TASK REQUIREMENTS → Would you restate the listing word for word, with the images omitted?

[Opening DATA section]

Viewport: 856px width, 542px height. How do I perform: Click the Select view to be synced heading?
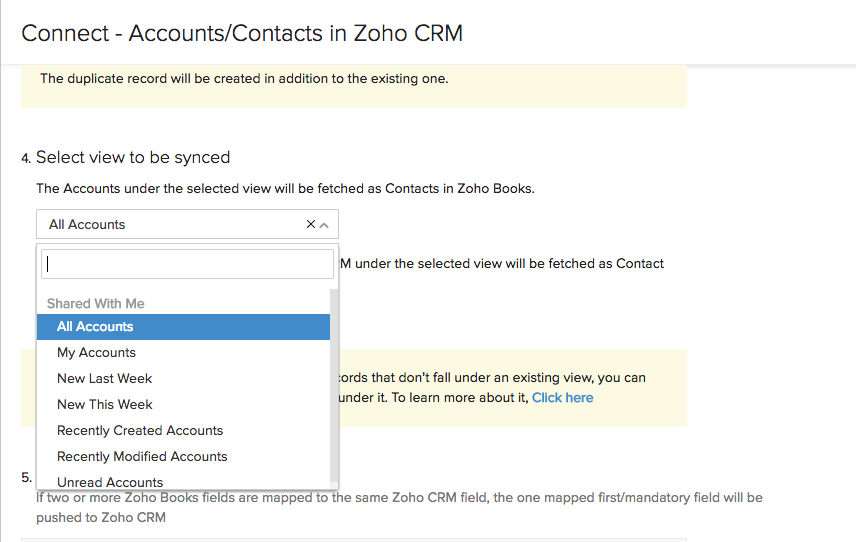[x=133, y=157]
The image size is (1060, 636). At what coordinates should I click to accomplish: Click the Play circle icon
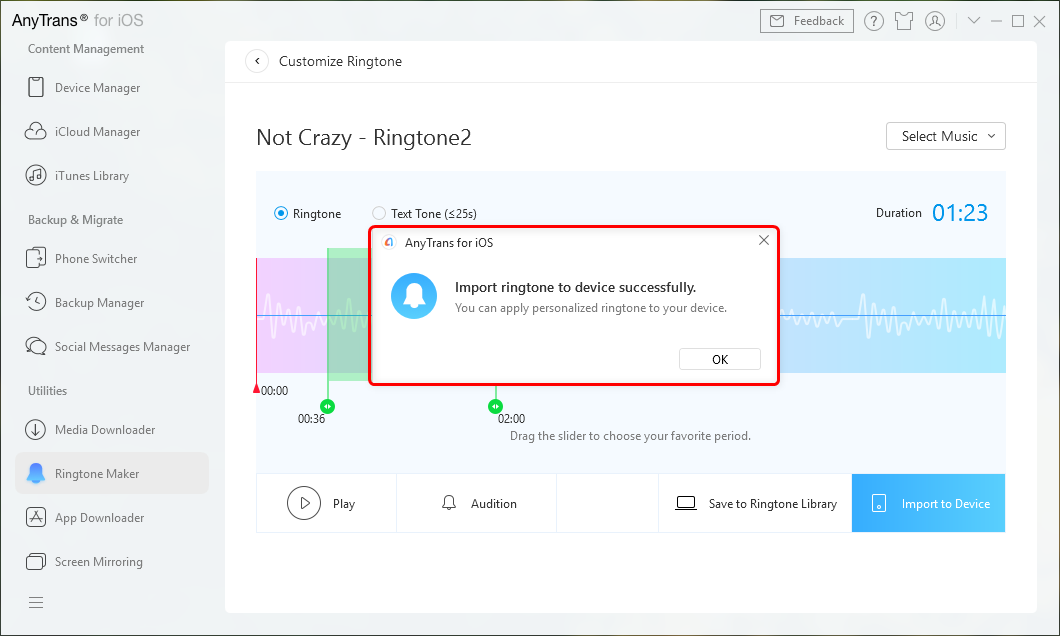click(304, 503)
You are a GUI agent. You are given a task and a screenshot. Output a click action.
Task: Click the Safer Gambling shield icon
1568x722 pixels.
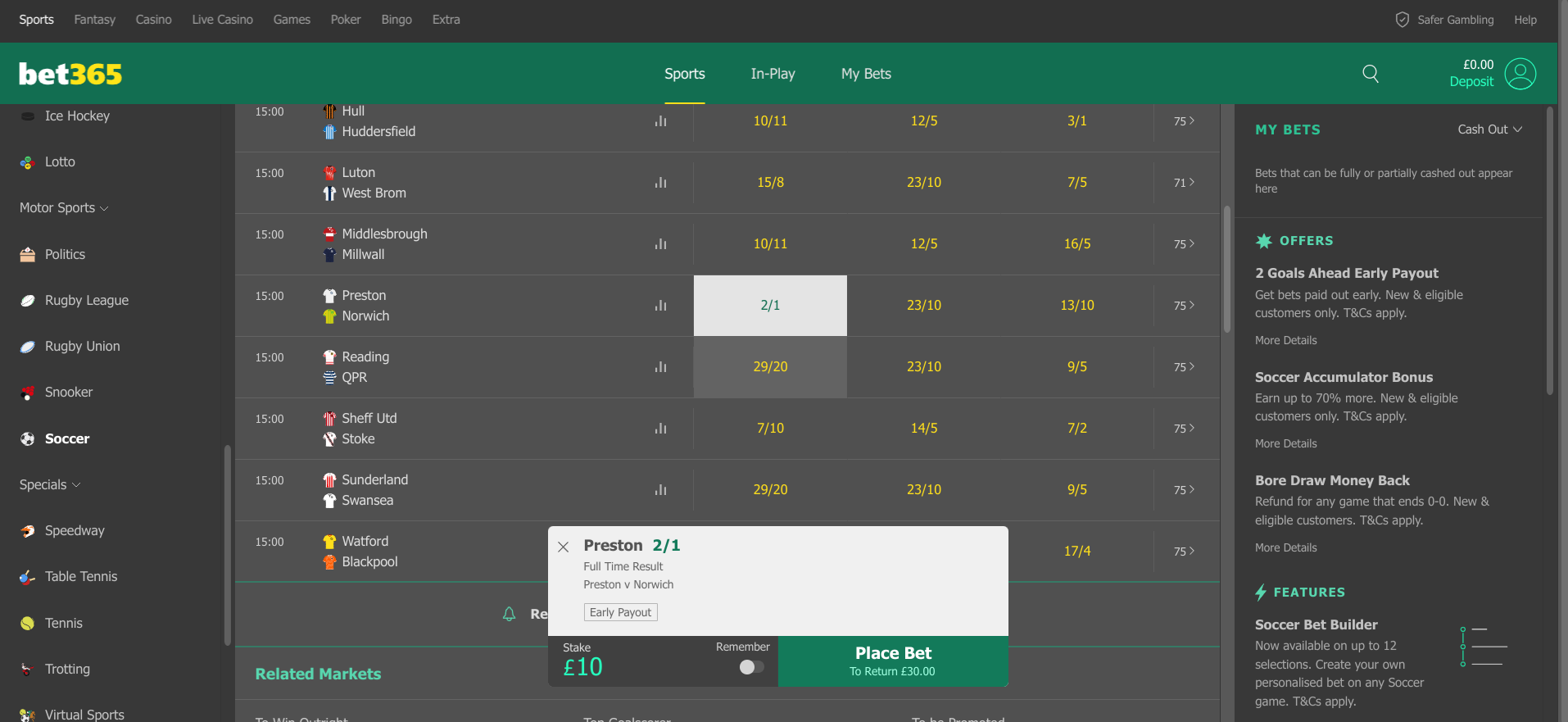tap(1402, 20)
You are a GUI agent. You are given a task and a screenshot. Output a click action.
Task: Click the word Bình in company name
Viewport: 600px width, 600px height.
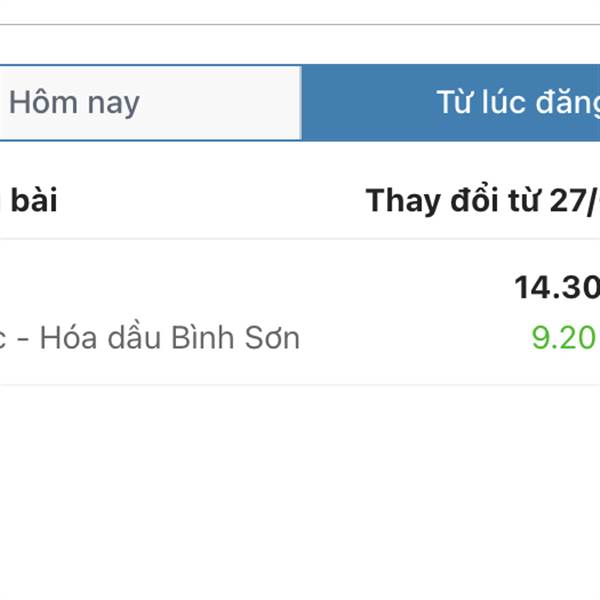click(202, 338)
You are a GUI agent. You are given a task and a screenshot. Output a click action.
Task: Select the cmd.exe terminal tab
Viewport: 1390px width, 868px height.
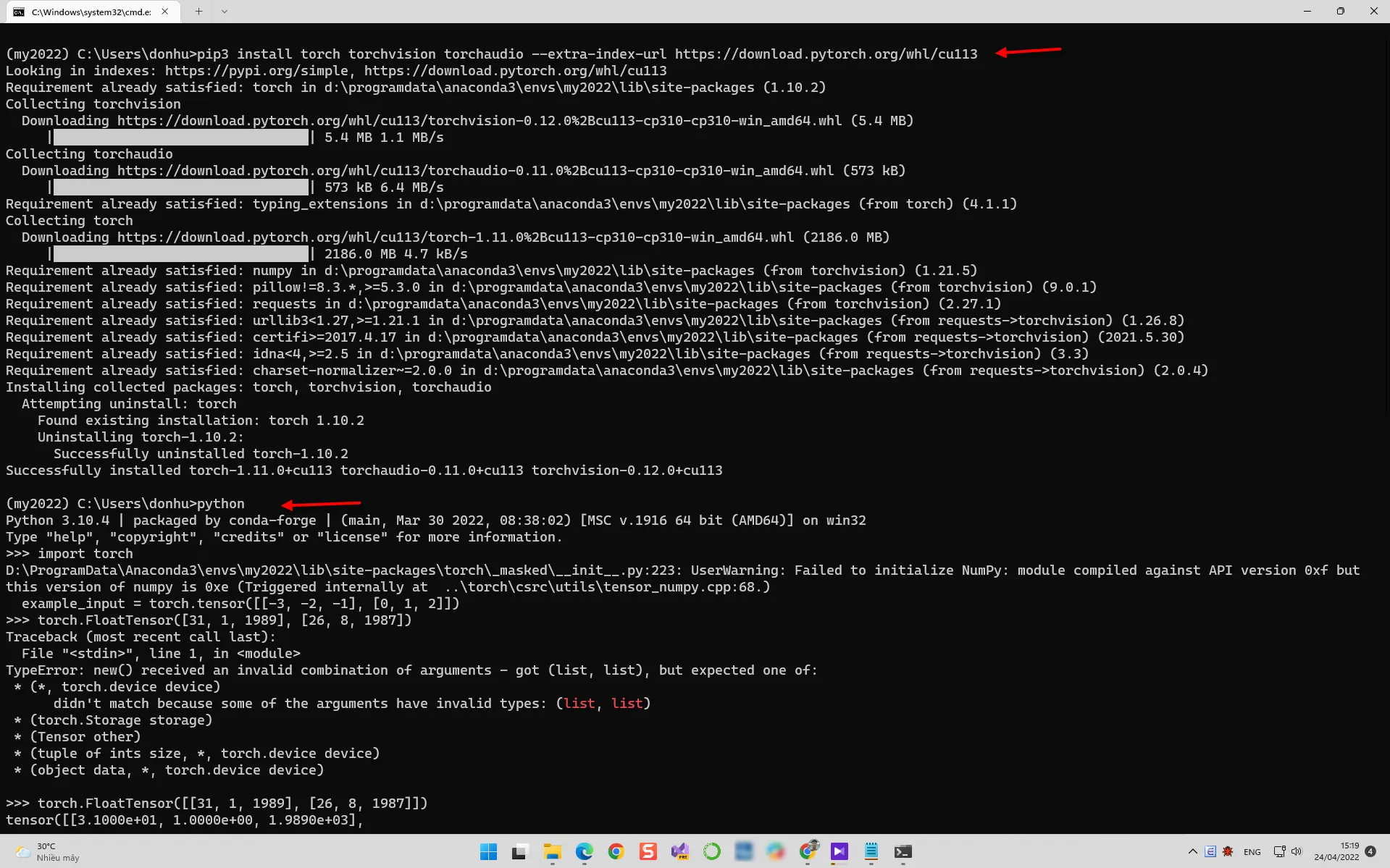(x=92, y=12)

[Closing DATA section]

TASK RESULT →
Viewport: 856px width, 542px height. How do I perform: Click the Select view to be synced heading?
[x=133, y=157]
The image size is (1060, 636). At what coordinates should I click to accomplish: Click the Play circle icon
click(304, 503)
You are a GUI agent. You are given a task and a screenshot. Output a click action.
Task: Click the Safer Gambling shield icon
1568x722 pixels.
tap(1402, 20)
You are a GUI agent. You are given a task and a screenshot. Output a click action.
Task: Click the word Bình in company name
Viewport: 600px width, 600px height.
click(202, 338)
You are a GUI agent. You are given a task and a screenshot. Output a click action.
Task: Select the cmd.exe terminal tab
Viewport: 1390px width, 868px height.
(x=92, y=12)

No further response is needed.